Exercise: Scan the data below and work out how many of its lines contain the word "computer". Give only that number.

Given entries:

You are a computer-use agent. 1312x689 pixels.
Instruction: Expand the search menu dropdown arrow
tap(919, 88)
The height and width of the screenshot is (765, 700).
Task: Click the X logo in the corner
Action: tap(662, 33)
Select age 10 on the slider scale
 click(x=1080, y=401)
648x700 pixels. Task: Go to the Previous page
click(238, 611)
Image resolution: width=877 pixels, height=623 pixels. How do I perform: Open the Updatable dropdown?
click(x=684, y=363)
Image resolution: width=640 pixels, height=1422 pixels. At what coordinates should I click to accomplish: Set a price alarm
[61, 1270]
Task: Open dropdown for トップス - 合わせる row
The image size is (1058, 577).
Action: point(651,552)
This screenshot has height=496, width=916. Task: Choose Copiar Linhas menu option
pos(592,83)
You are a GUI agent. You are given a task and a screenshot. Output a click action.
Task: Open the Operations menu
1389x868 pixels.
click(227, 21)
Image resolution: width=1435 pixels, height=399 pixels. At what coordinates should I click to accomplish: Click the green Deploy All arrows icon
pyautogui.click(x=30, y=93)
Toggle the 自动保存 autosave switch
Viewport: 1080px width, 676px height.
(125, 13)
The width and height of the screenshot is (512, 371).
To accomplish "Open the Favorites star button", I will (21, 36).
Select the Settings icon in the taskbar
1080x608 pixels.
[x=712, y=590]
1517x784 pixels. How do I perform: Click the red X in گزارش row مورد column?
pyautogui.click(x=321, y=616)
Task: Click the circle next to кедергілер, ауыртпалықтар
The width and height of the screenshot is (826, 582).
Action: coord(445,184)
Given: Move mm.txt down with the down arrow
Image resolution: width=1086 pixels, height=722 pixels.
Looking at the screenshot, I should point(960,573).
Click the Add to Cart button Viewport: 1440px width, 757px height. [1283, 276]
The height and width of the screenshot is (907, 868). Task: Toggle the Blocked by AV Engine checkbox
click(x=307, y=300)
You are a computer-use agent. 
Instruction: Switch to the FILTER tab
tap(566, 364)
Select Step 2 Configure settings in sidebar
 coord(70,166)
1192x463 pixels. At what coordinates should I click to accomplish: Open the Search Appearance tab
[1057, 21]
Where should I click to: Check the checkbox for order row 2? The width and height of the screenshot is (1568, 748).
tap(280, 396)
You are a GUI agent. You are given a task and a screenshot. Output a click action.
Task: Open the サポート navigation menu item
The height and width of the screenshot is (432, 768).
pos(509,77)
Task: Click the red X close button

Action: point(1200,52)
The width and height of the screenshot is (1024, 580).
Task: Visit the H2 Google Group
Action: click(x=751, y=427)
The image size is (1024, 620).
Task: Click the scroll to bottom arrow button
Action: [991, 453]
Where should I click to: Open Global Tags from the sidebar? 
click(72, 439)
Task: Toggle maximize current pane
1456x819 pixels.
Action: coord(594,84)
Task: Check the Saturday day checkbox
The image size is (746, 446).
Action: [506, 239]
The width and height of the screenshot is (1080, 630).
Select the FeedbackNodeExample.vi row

Answer to this problem: 2